Naturally as humans, many of us have very high expectations and goals for ourselves - especially when it comes to something we’re so passionate about. Some hobbies are more subjective than others - like art. How can an artist know they’ve gotten better, when it’s a hobby left completely up to interpretation? Maybe the lines in a drawing are straighter, the mixing of paint in a watercolor piece is seamless, or the realism in a tattoo is just too good to be true.

Well…powerlifting couldn’t be any more different. Along with most other performance sports, powerlifting is almost 100% objective, and it can be daunting on those who set extremely high, and perhaps unrealistic standards for themselves. You either make your weight class, or you don’t. You squat to depth or you don’t. You lock out the deadlift, or you don’t.

You either lift the weight, or you don’t. White lights, or red lights. No in betweens. No ifs, ands, or buts.

When it comes to competitions, we set goals ahead of time for ourselves in our own heads - it’s natural. For most people I find, these goals are based on an absolute PERFECT day, which is rare in competitions, or even goals that seem like there would need to be a miracle to make happen. Coaches should be there to keep their athletes grounded and realistic, with an unbiased eye - but that’s for a whole other article. What I want to cover in this article is just a few of the many different variables that can affect your performance come game day. With that being said, let’s dive into them.

#1: Equipment

Most federations use a special bar for every one of their competitions. If you’re competing in an IPF affiliate, you’re going to be using an Eleiko, Titex, or Rogue barbell. The tensile strength on these bars are very high, and don’t have much whip to them, unless you’re squatting well above 600lbs - and if you are, well… you probably already know this. If you’re in the USPA or any of the affiliates, you’ll be using a combo of a Texas Squat Bar, Texas Power Bar, and Texas Deadlift Bar. Each of these bars has a different tensile strength, and serves different purposes that I won’t cover in this article. Other federations will use the same, or similar bars. Now if you’re in a commercial gym that uses a standard gym bar, the tensile strength is much lower. The bar will whip on squats and deadlifts with heavier weight. Believe it or not - this can help your lifts. The whip of the bar on your squat can help shoot you back up, while something like an Eleiko will not.

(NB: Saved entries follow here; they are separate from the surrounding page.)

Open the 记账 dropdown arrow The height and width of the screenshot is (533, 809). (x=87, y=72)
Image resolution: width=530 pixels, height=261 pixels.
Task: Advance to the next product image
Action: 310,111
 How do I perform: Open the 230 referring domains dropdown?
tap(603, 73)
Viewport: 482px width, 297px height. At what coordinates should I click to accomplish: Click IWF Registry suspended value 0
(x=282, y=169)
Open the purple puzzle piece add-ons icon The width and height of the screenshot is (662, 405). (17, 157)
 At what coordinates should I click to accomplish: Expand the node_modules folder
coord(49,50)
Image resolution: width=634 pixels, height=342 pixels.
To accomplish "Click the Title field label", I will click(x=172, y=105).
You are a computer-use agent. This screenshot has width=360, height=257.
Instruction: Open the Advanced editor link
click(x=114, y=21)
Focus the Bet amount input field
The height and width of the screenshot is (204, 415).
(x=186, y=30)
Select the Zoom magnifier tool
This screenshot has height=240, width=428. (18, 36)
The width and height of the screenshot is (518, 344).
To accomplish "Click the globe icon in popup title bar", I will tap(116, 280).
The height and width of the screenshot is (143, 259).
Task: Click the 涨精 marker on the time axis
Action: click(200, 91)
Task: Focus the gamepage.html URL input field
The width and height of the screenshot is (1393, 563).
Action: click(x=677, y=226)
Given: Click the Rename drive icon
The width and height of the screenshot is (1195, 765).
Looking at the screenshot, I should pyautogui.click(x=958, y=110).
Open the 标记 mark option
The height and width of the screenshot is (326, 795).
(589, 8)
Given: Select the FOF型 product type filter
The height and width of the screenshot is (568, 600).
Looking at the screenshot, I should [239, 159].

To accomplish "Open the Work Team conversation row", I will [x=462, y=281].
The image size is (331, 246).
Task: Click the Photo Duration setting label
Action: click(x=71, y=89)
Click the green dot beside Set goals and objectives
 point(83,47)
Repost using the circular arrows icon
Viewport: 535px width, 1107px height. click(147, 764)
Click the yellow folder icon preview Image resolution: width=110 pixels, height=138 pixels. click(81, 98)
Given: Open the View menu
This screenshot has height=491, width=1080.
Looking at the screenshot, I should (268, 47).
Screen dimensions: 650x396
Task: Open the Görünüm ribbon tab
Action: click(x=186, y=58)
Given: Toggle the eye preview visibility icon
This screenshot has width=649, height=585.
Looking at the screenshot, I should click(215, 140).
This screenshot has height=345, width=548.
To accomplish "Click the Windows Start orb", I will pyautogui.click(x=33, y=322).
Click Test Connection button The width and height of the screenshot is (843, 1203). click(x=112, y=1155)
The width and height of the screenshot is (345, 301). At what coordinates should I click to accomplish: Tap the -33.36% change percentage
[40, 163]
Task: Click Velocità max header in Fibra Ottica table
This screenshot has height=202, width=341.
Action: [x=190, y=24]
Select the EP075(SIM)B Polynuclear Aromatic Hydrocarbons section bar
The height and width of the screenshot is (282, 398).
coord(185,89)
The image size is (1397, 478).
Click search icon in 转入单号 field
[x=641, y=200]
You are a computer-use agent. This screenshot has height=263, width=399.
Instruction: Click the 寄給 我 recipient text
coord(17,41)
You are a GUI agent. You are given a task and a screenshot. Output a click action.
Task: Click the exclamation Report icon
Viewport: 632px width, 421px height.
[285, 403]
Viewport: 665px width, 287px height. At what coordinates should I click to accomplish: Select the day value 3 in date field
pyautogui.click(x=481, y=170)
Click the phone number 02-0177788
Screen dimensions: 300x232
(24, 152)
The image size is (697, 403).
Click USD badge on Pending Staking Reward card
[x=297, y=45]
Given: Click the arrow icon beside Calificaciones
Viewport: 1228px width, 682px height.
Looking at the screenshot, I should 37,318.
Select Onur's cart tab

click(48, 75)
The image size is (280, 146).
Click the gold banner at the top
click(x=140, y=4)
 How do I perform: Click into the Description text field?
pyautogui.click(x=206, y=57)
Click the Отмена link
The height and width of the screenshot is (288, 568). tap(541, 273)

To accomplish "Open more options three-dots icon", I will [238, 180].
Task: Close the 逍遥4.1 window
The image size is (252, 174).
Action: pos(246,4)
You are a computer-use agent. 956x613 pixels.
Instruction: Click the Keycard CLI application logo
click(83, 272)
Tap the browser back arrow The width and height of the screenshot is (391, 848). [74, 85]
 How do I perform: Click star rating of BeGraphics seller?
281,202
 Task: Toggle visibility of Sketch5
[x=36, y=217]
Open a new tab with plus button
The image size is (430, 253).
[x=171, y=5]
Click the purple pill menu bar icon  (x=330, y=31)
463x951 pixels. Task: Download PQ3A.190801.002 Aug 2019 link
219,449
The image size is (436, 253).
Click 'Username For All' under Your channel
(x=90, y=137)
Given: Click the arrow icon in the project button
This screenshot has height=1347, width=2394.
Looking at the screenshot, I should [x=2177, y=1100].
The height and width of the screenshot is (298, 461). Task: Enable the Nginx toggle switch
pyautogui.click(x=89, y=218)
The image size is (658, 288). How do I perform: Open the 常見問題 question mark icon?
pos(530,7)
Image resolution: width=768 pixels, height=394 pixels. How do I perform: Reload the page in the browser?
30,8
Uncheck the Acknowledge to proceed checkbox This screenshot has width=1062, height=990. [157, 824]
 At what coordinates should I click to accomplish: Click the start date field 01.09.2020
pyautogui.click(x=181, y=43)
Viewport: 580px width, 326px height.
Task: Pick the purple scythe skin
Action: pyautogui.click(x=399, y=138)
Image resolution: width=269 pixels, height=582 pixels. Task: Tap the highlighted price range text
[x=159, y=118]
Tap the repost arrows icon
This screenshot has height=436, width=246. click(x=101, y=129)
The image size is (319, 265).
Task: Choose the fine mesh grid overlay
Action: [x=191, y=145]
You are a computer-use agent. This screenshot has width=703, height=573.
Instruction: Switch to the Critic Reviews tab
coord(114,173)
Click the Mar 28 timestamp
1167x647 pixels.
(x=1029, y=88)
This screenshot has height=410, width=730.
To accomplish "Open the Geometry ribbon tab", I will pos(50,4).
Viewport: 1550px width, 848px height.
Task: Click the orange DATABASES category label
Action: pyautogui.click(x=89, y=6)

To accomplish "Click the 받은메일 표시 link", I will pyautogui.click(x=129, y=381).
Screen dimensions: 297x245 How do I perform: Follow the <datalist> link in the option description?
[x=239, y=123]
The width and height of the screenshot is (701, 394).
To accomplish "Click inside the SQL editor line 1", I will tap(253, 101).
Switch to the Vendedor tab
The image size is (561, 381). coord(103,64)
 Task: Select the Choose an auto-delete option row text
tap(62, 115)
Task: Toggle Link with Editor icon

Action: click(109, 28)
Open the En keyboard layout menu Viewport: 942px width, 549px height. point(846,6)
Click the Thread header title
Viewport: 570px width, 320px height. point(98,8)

Another variable that can have a serious affect on your lifts is the type of bench you use. If you’re in a commercial gym, the benches will traditionally be very close to the ground, as well as slippery and narrow. This will actually be harder to train on than most competition style benches, but you may adapt to benching on that lower pad, and end up feeling strange on meet day. On the opposite end, if you’re training on a Forza bench, or a Thompson Fat Pad, you can end up higher off the ground than a competition style bench from either of the two federations I mentioned above. This can make your arch bigger, and allow more leg drive without your butt coming off the bench, and you’ll have to adapt and most likely lose lbs off your bench on meet day.

The last one that gets overlooked often, is the type of plates the federation you compete in uses, and what you use in the gym. It’s not uncommon for lifters to go to a meet, and use extremely thin kilogram plates, and have the bar feel heavier in their hands/on their back. The center mass is heavier, and again, will make the bar whip less than you’re used to if you’re using fatter gym plates.

#2: Weight Cuts

A huge part of competition in powerlifting meets is the weight classes. Bigger, more competitive meets can come down to who weighed in the lightest, so there will always be incentive to cut to try and give yourself an advantage over others. If you’re walking into your first competition ever, I STRONGLY advise you to not try to cut weight; have fun, weigh in at what you walk in at, get through the meet, and feel things out. A weight cut gone wrong can SERIOUSLY affect your total.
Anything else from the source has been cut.